É função da Agência desenvolver o sector que ela regula, colaborar para atrair investimentos, desenvolver tecnologias, criar e melhorar a capacidade dos recursos humanos do sector de formas a gerar crescimento económico, emprego e receitas.
A Agência deve encorajar o crescimento e a consolidação da indústria petrolífera nacional, incluindo os materiais, equipamentos, sistemas e serviços a ela relacionada, de modos que se crie um impacto positivo na economia do país. A promoção do conteúdo local requer um sério compromisso por parte das companhias nacionais, a Agência deve garantir que esses compromissos sejam atingidos, assim como incentivar a participação destas companhias nos actos de licitação.
A actual política petrolífera de Angola foi apenas desenhada para grandes empresas petrolíferas, deixando de parte as pequenas e médias empresas. Será também função da Agência a inclusão e encorajamento das pequenas e médias empresas no sector petrolífero. Estas pequenas empresas serão o motor alavancador da exploração dos campos marginais, pois esses não são prioridades das grandes empresas devido ao reduzido volume de recursos petrolíferos nestes campos. Mas no entanto, os campos marginais são muito atractivos para as pequenas e médias empresas, uma vez que requerem pouco investimento e o desenvolvimento desses campos resultará num impacto positivo na economia, tendo em conta que serão recursos adicionais para o Estado.
A Agência deverá ter um plano de formação e especialização de recursos humanos nas mais diversas áreas afins. Por outro lado, a Agência deverá também investir em pesquisa tecnológica e desenvolvimento de projectos e programas (R&D).
A Agência deverá seguir as melhores práticas internacionais e assegurar que a indústria e as companhias que nela operam e ponham em prática os procedimentos e técnicas comprovadamente eficientes para que garantam operações seguras, eficiência energética, protecção ambiental e a saúde humana.
Deverá a Agência cooperar com o Ministério do ambiente, Universidades e outras entidades, de formas a garantir a protecção ambiental e assegurar que todas as questões ambientais são consideradas no desenvolvimento de todas as actividades de exploração petrolífera.
A Agência deverá aprovar e supervisionar todas as plataformas de exploração e produção de petróleo e gás, equipamentos, procedimentos para processamento e armazenagem de petróleo e produtos petrolíferos.
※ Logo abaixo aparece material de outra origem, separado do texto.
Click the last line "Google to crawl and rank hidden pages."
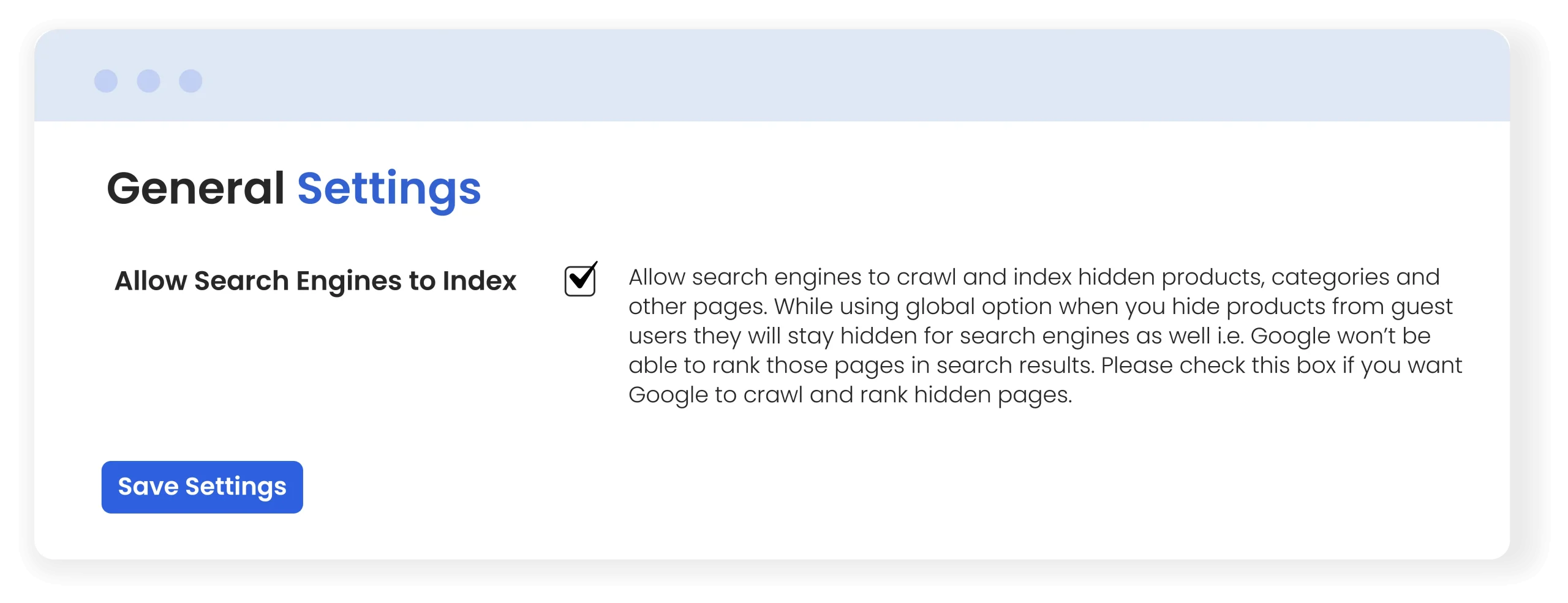The image size is (1568, 603). pos(850,395)
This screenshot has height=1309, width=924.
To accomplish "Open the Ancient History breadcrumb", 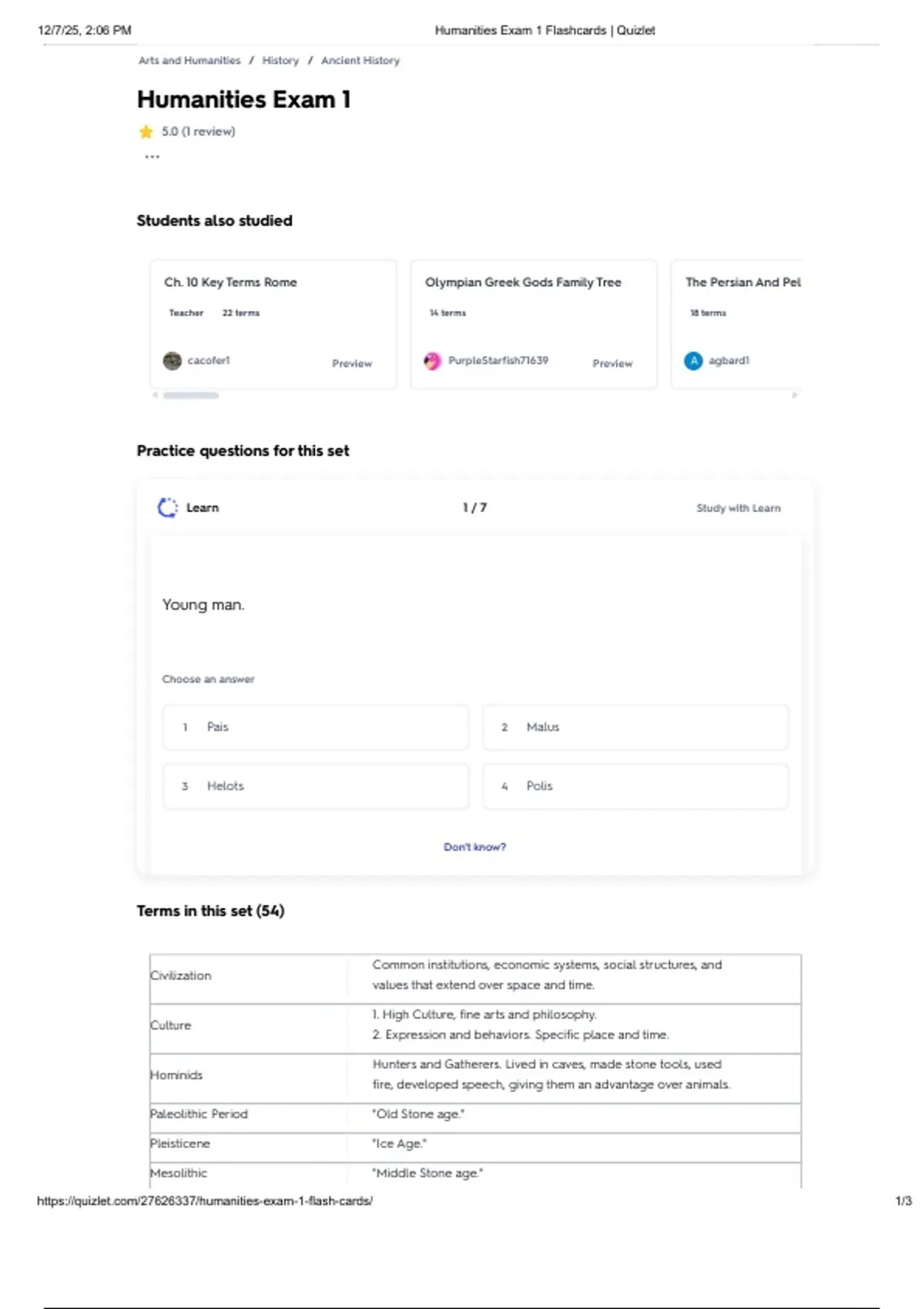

Ao anunciar a criação da Agência, entendo que o Estado angolano está disposto a transferir a função de regulação e concessionária a uma entidade independente, livre de interferência política, pois a não observância destes pressupostos poderá transferir os mesmos problemas da actual concessionária nacional à Agência de petróleos, tendo em atenção que a criação da mesma não significa melhor desempenho do sector petrolífero nacional.
Por último, mas não menos importante, penso que se deve aproveitar o anúncio da criação da Agência Nacional de Petróleos para refundar o sector petrolífero nacional, e assim, criar um órgão colegial forte e de excelência, com capacidade técnica e de gestão para melhor gerir os recursos petrolíferos do país, atrair investimentos, criar e desenvolver tecnologias, capacitar os recursos humanos, gerar crescimento económico, empregabilidade e receitas.
** Eng.º de Produção de Petróleos e Gás Natural e Tecnologia Aplicada a Indústria Petrolífera, MSc. Gestão Internacional de Petróleo e Gás, Especialista em Petróleo & Gás, Pesquisador e Analista do Mercado Petrolífero.